▶ Exercise details
Which lines run from the line with "Open Bulk Redirects in sidebar" through the line with "Task: Click the 4天 approval days figure" in the entries below? Print them exactly, both ends included, and nothing more.

▶ Data to use
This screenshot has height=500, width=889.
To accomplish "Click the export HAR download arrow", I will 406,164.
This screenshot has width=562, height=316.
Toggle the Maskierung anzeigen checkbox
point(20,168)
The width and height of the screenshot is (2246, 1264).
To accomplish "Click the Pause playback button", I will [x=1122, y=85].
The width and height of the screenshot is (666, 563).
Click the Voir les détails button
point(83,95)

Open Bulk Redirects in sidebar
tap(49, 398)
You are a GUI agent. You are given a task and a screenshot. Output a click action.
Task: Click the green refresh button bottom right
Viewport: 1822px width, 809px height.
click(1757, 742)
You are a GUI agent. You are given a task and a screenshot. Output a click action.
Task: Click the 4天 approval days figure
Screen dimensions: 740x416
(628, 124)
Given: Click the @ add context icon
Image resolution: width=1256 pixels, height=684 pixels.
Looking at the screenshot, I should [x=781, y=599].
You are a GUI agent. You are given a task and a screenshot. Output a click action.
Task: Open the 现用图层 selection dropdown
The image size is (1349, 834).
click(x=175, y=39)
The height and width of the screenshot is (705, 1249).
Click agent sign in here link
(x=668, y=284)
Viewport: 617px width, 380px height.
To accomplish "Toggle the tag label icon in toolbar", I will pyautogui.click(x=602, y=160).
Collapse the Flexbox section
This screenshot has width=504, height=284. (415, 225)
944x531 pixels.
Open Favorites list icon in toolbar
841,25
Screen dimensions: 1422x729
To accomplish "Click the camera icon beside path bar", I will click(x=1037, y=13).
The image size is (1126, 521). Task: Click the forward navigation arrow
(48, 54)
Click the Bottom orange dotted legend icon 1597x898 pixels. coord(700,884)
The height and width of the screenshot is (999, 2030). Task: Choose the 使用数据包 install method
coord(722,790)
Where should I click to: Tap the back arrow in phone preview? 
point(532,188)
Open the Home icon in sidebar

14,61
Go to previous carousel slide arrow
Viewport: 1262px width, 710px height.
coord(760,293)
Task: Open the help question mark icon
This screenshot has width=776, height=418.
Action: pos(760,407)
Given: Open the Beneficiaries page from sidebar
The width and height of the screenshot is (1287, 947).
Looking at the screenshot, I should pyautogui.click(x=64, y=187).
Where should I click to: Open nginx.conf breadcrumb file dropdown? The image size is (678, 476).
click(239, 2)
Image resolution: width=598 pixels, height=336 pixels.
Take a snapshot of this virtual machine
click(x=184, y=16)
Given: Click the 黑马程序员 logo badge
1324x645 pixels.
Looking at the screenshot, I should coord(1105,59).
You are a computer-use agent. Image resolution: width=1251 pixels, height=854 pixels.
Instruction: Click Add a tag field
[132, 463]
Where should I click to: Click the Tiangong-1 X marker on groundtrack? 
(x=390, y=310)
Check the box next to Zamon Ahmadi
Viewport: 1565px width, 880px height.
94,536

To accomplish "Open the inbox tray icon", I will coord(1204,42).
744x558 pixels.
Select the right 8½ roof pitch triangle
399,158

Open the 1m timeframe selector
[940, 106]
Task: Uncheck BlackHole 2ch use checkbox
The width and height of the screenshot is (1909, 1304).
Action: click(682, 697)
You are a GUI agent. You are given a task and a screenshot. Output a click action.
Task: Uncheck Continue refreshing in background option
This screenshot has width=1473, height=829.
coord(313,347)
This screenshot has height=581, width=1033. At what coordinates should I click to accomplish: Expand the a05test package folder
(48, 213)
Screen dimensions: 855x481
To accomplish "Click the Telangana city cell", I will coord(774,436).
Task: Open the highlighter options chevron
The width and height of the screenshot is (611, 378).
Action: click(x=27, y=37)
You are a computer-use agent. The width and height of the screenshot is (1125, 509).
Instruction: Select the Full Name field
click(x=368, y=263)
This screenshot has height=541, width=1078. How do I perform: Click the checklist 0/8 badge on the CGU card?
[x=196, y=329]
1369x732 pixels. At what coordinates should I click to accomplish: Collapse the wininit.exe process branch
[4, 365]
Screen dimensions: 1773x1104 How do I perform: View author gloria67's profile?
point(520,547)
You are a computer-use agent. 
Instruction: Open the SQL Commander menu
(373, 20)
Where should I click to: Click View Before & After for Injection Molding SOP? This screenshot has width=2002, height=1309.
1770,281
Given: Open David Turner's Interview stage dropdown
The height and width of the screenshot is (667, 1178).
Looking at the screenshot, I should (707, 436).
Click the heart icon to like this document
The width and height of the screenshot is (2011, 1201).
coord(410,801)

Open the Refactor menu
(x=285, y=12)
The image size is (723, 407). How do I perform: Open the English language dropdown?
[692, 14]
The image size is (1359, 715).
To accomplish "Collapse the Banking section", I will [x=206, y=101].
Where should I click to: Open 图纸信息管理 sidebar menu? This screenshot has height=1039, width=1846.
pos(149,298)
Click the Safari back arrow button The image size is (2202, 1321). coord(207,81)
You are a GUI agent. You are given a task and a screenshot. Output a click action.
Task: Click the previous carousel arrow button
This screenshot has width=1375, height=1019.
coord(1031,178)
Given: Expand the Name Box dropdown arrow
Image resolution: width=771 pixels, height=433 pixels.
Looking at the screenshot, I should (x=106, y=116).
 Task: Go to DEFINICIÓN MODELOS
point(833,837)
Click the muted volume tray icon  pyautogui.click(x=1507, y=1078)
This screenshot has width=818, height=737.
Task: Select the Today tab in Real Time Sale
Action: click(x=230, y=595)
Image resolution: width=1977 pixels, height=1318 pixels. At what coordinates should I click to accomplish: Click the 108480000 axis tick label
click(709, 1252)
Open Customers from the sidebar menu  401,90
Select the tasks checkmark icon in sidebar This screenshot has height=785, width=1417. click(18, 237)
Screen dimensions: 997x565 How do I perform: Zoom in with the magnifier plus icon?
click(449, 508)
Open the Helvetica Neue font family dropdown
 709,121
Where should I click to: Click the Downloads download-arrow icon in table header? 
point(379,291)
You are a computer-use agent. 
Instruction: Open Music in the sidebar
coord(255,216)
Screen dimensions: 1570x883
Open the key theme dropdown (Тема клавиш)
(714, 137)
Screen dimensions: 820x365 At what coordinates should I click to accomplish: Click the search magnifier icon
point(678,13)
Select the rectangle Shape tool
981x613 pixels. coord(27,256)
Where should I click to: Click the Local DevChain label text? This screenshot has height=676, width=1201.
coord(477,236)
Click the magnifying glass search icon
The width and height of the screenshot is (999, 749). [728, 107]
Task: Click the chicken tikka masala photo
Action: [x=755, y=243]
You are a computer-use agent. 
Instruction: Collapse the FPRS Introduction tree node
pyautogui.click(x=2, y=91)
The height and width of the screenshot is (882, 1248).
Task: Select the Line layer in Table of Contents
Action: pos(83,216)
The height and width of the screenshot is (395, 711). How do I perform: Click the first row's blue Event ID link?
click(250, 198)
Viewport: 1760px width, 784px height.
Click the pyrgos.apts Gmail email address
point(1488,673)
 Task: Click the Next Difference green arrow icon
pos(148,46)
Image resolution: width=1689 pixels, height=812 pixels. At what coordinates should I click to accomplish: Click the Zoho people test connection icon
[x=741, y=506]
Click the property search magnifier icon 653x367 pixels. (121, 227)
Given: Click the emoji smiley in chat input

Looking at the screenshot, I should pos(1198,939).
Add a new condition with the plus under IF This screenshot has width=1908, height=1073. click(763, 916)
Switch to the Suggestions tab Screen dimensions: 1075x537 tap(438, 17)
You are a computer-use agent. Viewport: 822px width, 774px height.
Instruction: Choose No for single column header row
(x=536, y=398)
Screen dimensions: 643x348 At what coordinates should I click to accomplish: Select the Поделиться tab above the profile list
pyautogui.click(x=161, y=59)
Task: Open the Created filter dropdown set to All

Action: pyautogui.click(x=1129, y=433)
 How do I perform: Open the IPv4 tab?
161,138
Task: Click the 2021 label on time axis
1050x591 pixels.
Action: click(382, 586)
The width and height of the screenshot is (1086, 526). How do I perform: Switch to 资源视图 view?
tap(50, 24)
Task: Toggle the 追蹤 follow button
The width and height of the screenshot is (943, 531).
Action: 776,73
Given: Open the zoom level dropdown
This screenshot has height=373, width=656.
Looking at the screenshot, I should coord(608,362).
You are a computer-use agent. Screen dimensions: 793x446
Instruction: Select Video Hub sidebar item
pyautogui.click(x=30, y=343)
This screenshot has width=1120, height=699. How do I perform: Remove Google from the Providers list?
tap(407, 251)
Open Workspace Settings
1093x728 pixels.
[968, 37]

▶ Problem solution
Open Bulk Redirects in sidebar
tap(49, 398)
You are a GUI agent. You are given a task and a screenshot. Output a click action.
Task: Click the green refresh button bottom right
Viewport: 1822px width, 809px height.
click(1757, 742)
You are a GUI agent. You are given a task and a screenshot. Output a click action.
Task: Click the 4天 approval days figure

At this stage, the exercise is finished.